INSTRUCCIONES:
a – Según el pasaje sobre la caridad en la verdad, ¿a qué principios está sujeto el mercado?
b – Por favor, escribe la continuación del pasaje sobre la caridad en la verdad a partir de su última oración.

PASAJE DADO:
********

Nos precede en nuestra propia alma como signo de la presencia de Dios en
nosotros y de sus expectativas para con nosotros.
LA
CARIDAD Y LA VERDAD COMO DON
La
verdad que, como la caridad es don, nos supera, como enseña San Agustín.
Incluso nuestra propia verdad, la de nuestra conciencia personal, ante todo,
nos ha sido «dada». En efecto, en todo proceso cognitivo la verdad no es
producida por nosotros, sino que se encuentra o, mejor aún, se recibe. Como el
amor, «no nace del pensamiento o la voluntad, sino que en cierto sentido se
impone al ser humano».
Al
ser un don recibido por todos, la caridad en la verdad es una fuerza que funda
la comunidad, unifica a los hombres de manera que no haya barreras o confines.
La comunidad humana puede ser organizada por nosotros mismos, pero nunca podrá
ser sólo con sus propias fuerzas una comunidad plenamente fraterna ni aspirar a
superar las fronteras, o convertirse en una comunidad universal.
GRATUIDAD
COMO EXPRESIÓN DE FRATERNIDAD
La
unidad del género humano, la comunión fraterna más allá de toda división, nace
de la palabra de Dios-Amor que nos convoca. Al afrontar esta cuestión decisiva,
hemos de precisar, por un lado, que la lógica del don no excluye la justicia ni
se yuxtapone a ella como un añadido externo en un segundo momento y, por otro,
que el desarrollo económico, social y político necesita, si quiere ser
auténticamente humano, dar espacio al principio de gratuidad como
expresión de fraternidad.
MERCADO,
SOLIDARIDAD Y CONFIANZA RECIPROCA EN LAS RELACIONES
Si
hay confianza recíproca y generalizada, el mercado es la institución
económica que permite el encuentro entre las personas, como agentes económicos
que utilizan el contrato como norma de sus relaciones y que intercambian bienes
y servicios de consumo para satisfacer sus necesidades y deseos. El mercado
está sujeto a los principios de la llamada justicia conmutativa, que
regula precisamente la relación entre dar y recibir entre iguales. Pero la
doctrina social de la Iglesia no ha dejado nunca de subrayar la importancia de
la justicia distributiva y de la justicia social para la economía
de mercado, no sólo porque está dentro de un contexto social y político más
amplio, sino también por la trama de relaciones en que se desenvuelve.

********

EXTRACTOS DE DATOS:
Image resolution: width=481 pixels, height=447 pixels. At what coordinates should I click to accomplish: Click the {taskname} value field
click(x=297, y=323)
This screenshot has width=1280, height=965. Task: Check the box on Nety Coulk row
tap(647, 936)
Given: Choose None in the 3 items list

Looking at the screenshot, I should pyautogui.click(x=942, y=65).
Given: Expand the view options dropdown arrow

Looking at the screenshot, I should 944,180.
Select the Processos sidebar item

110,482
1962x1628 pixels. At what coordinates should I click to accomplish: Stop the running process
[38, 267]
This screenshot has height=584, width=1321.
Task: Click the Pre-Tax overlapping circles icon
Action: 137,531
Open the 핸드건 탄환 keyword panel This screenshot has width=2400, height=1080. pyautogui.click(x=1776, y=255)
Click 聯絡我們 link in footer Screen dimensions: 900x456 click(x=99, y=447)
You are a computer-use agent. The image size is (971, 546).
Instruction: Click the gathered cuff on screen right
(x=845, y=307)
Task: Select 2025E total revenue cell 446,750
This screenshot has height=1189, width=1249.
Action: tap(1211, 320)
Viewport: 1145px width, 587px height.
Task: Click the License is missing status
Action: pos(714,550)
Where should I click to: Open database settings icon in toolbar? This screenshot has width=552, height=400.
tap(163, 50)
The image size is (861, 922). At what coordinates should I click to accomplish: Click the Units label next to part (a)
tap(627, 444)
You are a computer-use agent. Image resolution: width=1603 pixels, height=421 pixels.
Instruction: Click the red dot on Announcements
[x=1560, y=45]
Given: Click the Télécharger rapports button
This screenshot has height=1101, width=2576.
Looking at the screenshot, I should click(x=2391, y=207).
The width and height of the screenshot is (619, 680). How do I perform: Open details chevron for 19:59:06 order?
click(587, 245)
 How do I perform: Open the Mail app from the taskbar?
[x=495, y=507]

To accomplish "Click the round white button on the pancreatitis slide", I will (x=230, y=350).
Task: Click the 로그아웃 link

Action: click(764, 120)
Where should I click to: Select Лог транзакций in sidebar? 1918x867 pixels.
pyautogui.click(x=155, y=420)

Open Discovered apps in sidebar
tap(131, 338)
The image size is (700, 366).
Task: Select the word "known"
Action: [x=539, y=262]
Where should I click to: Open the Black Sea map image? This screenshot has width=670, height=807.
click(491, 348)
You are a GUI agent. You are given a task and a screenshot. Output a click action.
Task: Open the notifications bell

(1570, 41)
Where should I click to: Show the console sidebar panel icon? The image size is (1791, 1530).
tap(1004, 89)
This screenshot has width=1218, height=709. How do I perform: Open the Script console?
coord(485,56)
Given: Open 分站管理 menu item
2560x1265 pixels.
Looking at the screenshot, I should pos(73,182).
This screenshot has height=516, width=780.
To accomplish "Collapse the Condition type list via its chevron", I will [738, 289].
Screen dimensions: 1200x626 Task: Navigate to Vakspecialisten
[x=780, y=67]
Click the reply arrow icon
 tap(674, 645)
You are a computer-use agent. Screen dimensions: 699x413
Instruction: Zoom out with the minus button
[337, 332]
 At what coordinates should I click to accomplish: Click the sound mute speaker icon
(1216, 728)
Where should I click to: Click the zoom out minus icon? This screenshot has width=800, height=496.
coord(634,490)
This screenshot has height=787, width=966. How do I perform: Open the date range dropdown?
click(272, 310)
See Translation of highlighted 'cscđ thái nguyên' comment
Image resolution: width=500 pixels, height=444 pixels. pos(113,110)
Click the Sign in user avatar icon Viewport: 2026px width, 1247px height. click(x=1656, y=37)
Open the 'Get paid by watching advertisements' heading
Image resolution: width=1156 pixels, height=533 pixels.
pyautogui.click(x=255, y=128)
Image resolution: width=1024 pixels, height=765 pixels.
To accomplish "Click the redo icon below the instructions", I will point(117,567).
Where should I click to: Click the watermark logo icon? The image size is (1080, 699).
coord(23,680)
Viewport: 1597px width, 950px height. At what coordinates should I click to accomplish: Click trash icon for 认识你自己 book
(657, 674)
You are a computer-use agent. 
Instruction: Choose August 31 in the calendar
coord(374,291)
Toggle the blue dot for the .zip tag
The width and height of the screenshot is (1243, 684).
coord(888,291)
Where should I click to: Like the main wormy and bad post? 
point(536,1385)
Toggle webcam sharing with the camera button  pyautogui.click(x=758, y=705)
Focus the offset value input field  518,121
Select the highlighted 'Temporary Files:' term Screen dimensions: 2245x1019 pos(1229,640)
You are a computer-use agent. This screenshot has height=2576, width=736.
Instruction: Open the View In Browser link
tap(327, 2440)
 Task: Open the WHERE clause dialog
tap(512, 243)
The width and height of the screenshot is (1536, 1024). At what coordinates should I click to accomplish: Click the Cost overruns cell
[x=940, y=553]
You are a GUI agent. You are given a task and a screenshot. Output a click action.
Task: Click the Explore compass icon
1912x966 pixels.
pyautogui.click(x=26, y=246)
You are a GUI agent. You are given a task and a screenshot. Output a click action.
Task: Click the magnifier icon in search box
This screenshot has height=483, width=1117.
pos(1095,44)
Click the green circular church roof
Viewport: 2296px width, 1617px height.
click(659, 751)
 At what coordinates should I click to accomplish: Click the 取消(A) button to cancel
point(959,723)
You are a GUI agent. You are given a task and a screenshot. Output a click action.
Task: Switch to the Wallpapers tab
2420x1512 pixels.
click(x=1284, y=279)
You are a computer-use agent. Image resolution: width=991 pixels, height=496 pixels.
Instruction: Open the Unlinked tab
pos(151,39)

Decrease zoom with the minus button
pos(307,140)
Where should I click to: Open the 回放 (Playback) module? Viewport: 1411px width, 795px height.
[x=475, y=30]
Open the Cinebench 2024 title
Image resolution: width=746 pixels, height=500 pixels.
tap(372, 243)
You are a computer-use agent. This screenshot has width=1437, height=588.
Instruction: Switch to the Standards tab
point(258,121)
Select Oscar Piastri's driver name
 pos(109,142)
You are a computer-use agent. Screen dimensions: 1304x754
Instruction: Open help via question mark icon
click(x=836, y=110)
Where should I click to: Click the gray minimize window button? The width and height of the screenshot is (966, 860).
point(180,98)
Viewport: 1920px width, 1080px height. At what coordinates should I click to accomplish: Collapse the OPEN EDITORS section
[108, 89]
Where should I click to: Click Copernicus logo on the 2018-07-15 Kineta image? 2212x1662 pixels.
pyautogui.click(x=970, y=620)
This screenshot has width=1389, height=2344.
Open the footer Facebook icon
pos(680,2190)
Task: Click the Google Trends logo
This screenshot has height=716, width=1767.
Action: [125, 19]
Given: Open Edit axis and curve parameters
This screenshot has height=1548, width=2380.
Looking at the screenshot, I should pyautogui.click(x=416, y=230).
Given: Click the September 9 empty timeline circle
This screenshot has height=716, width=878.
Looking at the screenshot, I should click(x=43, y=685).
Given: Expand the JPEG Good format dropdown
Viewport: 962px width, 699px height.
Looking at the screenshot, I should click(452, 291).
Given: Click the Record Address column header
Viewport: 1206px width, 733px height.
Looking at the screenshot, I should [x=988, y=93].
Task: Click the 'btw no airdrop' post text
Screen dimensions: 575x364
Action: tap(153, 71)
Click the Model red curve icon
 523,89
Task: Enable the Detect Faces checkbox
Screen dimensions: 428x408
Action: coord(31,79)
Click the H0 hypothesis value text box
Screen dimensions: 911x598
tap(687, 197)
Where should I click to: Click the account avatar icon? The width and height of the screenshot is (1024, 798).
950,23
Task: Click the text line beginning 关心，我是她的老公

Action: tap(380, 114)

********

EN RESPUESTA:
a – A los principios de la llamada justicia conmutativa, que regula la relación entre dar y recibir entre iguales.

b –
En
efecto, si el mercado se rige únicamente por el principio de la equivalencia
del valor de los bienes que se intercambian, no llega a producir la cohesión
social que necesita para su buen funcionamiento. Sin formas internas de
solidaridad y de confianza recíproca, el mercado no puede cumplir plenamente su
propia función económica. Hoy, precisamente esta confianza ha fallado, y
esta pérdida de confianza es algo realmente grave.
EL
BIEN COMÚN Y EL MERCADO
La
actividad económica no puede resolver todos los problemas sociales ampliando
sin más la lógica mercantil. Debe estar ordenada a la consecución del
bien común, que es responsabilidad sobre todo de la comunidad
política. Por tanto, se debe tener presente que separar la gestión económica, a
la que correspondería únicamente producir riqueza, de la acción política, que
tendría el papel de conseguir la justicia mediante la redistribución, es causa
de graves desequilibrios.
La
Iglesia sostiene siempre que la actividad económica no debe considerarse
antisocial. Por eso, el mercado no es ni debe convertirse en el ámbito donde el
más fuerte avasalle al más débil. La sociedad no debe protegerse del mercado,
pensando que su desarrollo comporta ipso facto la muerte de las
relaciones auténticamente humanas.
Es
verdad que el mercado puede orientarse en sentido negativo, pero no por su
propia naturaleza, sino por una cierta ideología que lo guía en este sentido.
No se debe olvidar que el mercado no existe en su estado puro, se adapta a las
configuraciones culturales que lo concretan y condicionan.
En
efecto, la economía y las finanzas, al ser instrumentos, pueden ser mal
utilizados cuando quien los gestiona tiene sólo referencias egoístas. De esta
forma, se puede llegar a transformar medios de por sí buenos en perniciosos. Lo
que produce estas consecuencias es la razón oscurecida del hombre, no el medio
en cuanto tal. Por eso, no se deben hacer reproches al medio o instrumento sino
al hombre, a su conciencia moral y a su responsabilidad personal y social.
REORIENTAR
LA ACTIVIDAD ECONÓMICA AL SERVICIO DEL HOMBRE
La
doctrina social de la Iglesia sostiene que se pueden vivir relaciones
auténticamente humanas, de amistad y de sociabilidad, de solidaridad y de
reciprocidad, también dentro de la actividad económica y no solamente fuera o
«después» de ella. El sector económico no es ni éticamente neutro ni inhumano o
antisocial por naturaleza. Es una actividad del hombre y, precisamente porque
es humana, debe ser articulada e institucionalizada éticamente.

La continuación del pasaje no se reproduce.